Purpose: We explored the patterns and distribution of National Institutes of Health grant funding for urological research in the United States.

Materials and methods: The National Institutes of Health RePORTER database was queried for all grants awarded to urology departments between 2010 and 2019. Information regarding the value of the grant, funded institution, successful publication of the research, and the category of urological subspecialty were collected. Data on principal investigators were extracted from publicly available information.

Results: There were 509 grants awarded to Urology between 2010 and 2019 for a total value of $640,873,867, and a median per-project value of $675,484 (IQR 344,170-1,369,385).
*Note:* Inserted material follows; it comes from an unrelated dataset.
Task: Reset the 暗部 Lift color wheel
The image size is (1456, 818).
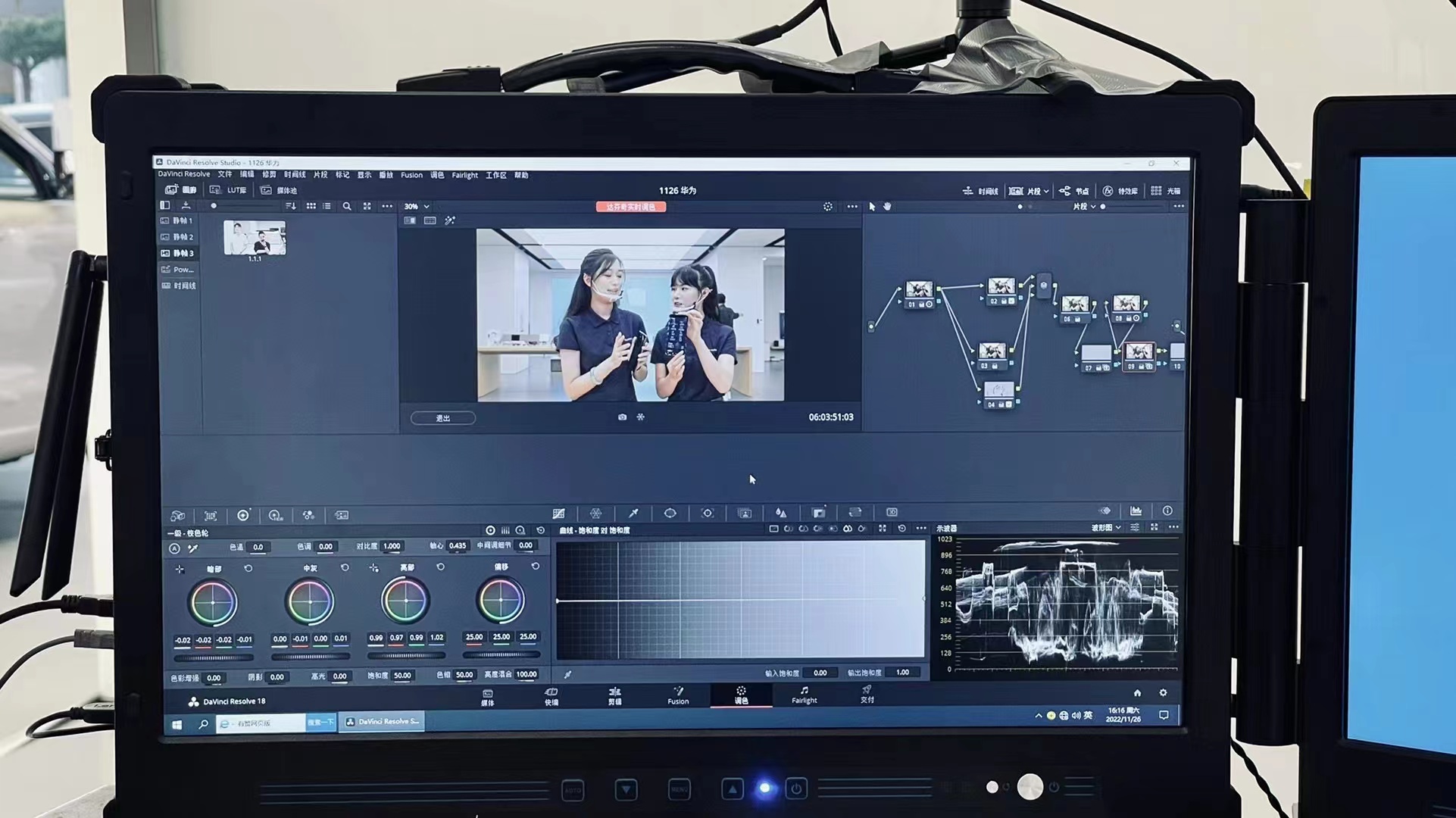Action: click(248, 568)
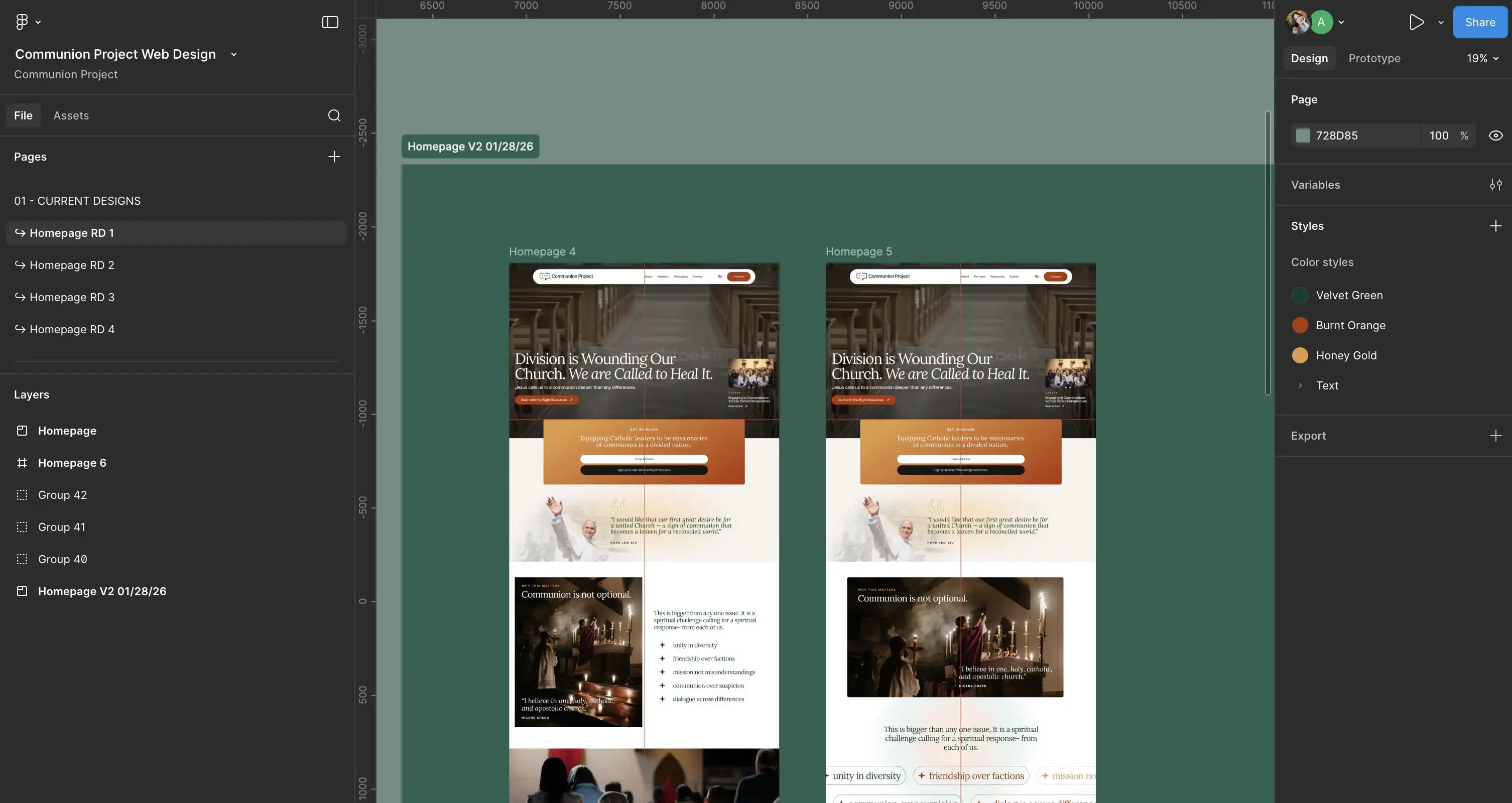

Over the study period, total funding decreased by 15.6% and was lower compared to other surgical subspecialties. Most grants were awarded by the National Cancer Institute and National Institute of Diabetes and Digestive and Kidney Diseases (85%) to Western or North Central institutions (52.5%), and had principal investigators specialized in urologic oncology (56.4%), followed by general urologists (21.5%). Female principal investigators led 21.6% of Urology grants and were more likely PhD basic scientists than males (64.4% vs 38.2%, p=0.001). In total, 10,404 publications linked to the 509 grants were produced, of which 28.5% were published in journals with an impact factor ≥10.

Conclusions: Urology is underrepresented in National Institutes of Health grant funding compared to other surgical fields. During the past decade there was a further decrease in the total budget of National Institutes of Health grants to Urology.